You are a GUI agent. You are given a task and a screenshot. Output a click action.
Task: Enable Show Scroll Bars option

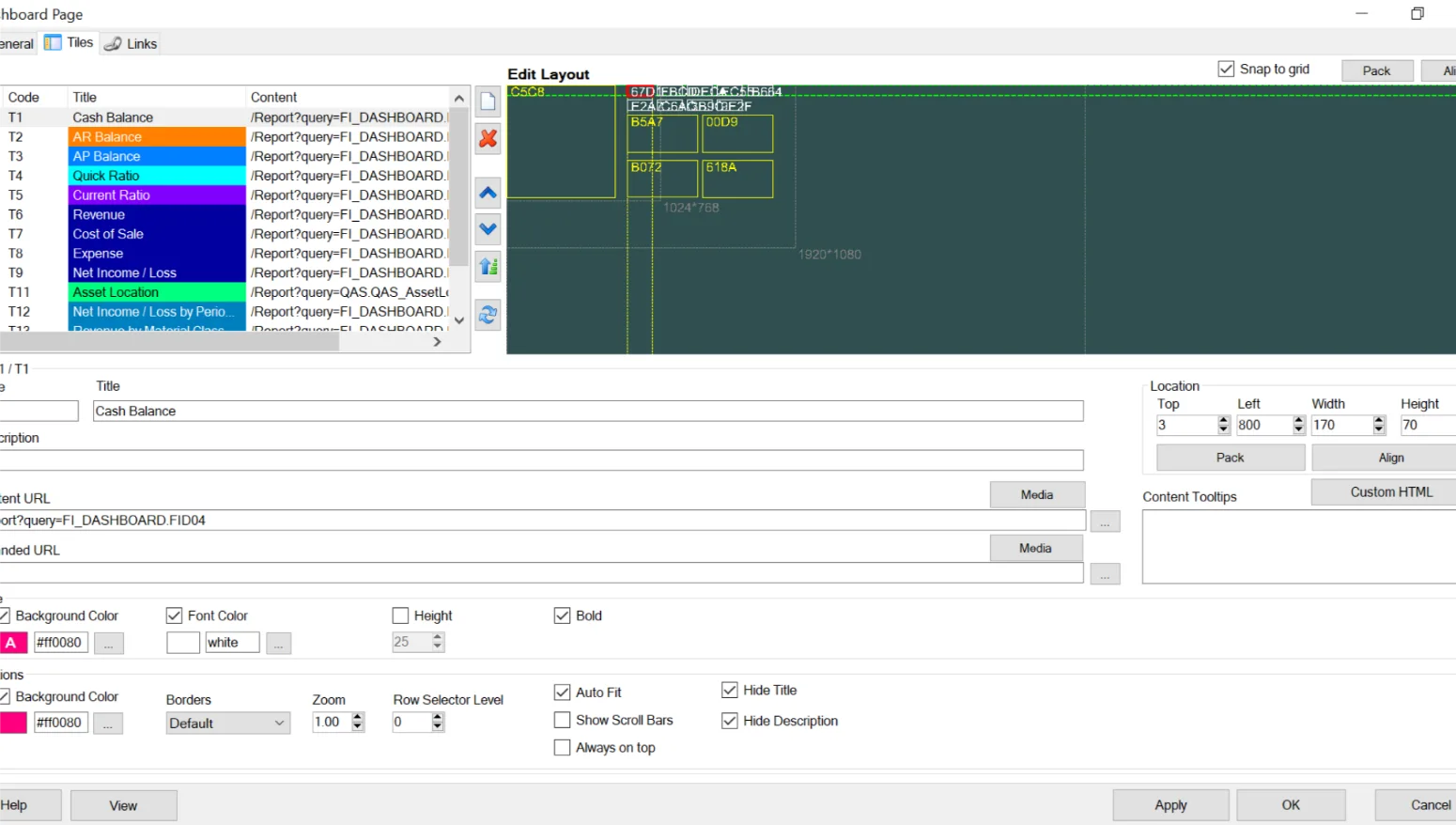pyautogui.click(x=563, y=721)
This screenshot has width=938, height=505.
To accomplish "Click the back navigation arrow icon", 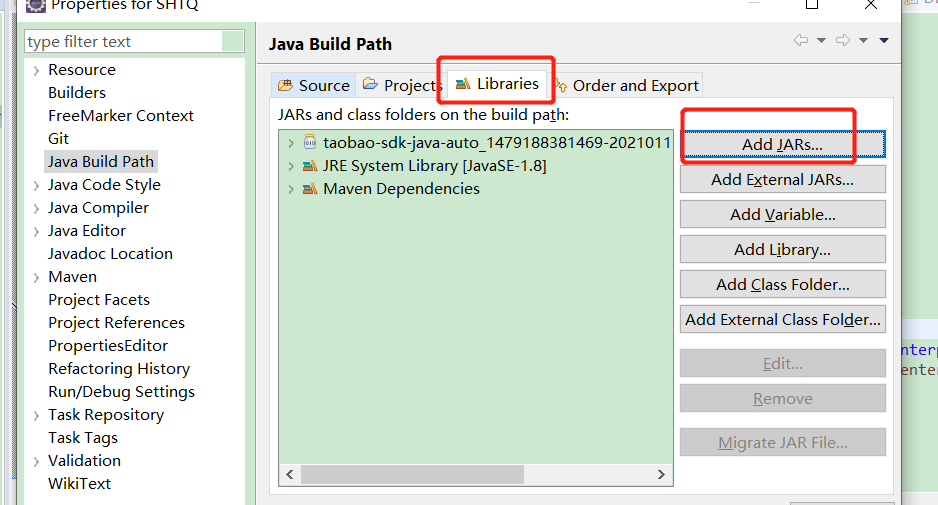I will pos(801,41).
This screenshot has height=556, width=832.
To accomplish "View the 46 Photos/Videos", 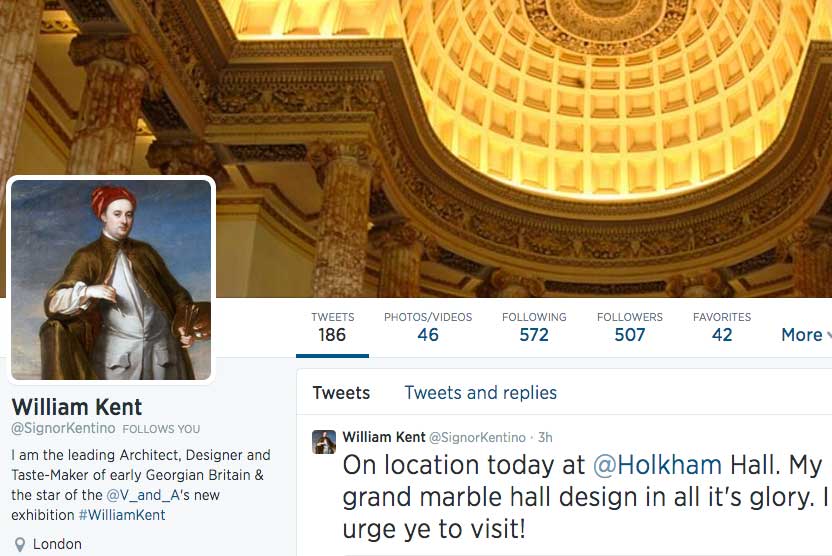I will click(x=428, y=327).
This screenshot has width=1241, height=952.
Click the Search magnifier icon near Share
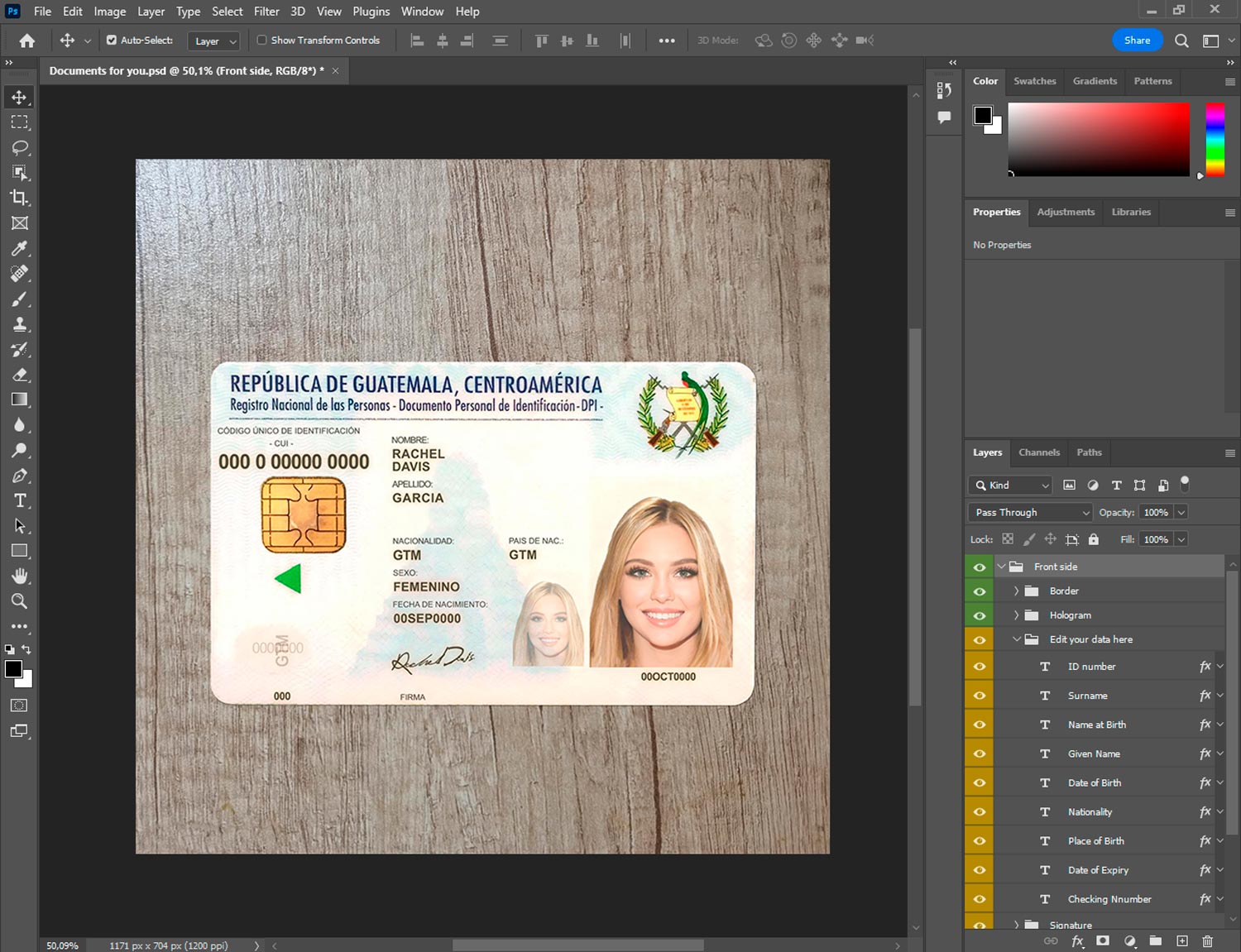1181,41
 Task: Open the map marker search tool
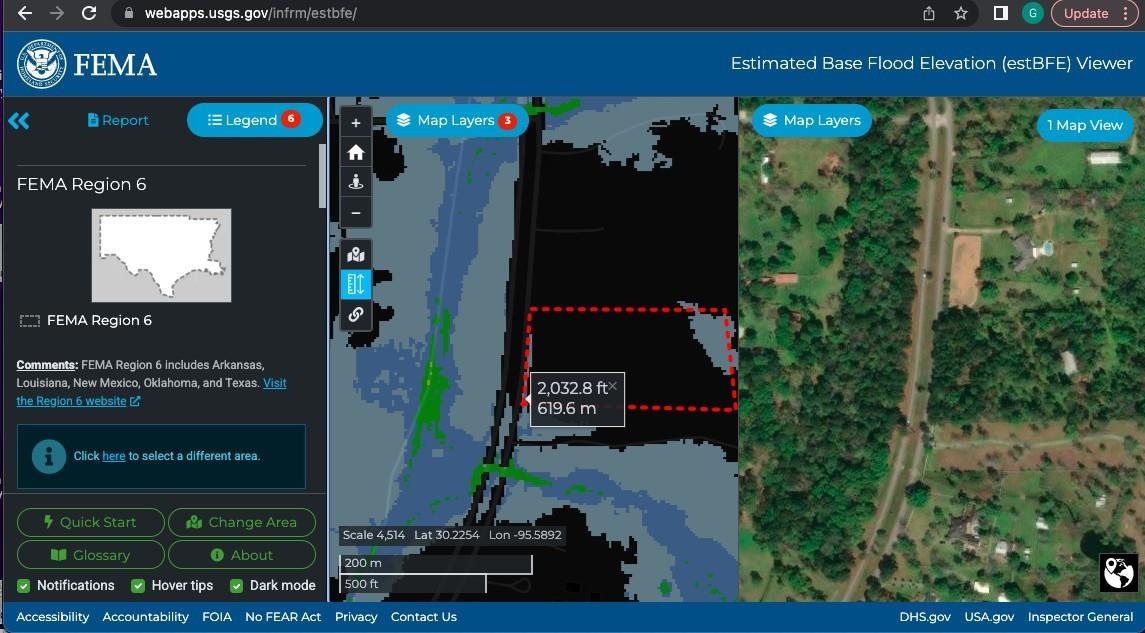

*ASSIGNMENT*.
Looking at the records, report the number of lines that hold the string "screenshot", with no other text.

*EXERCISE RESPONSE*.
4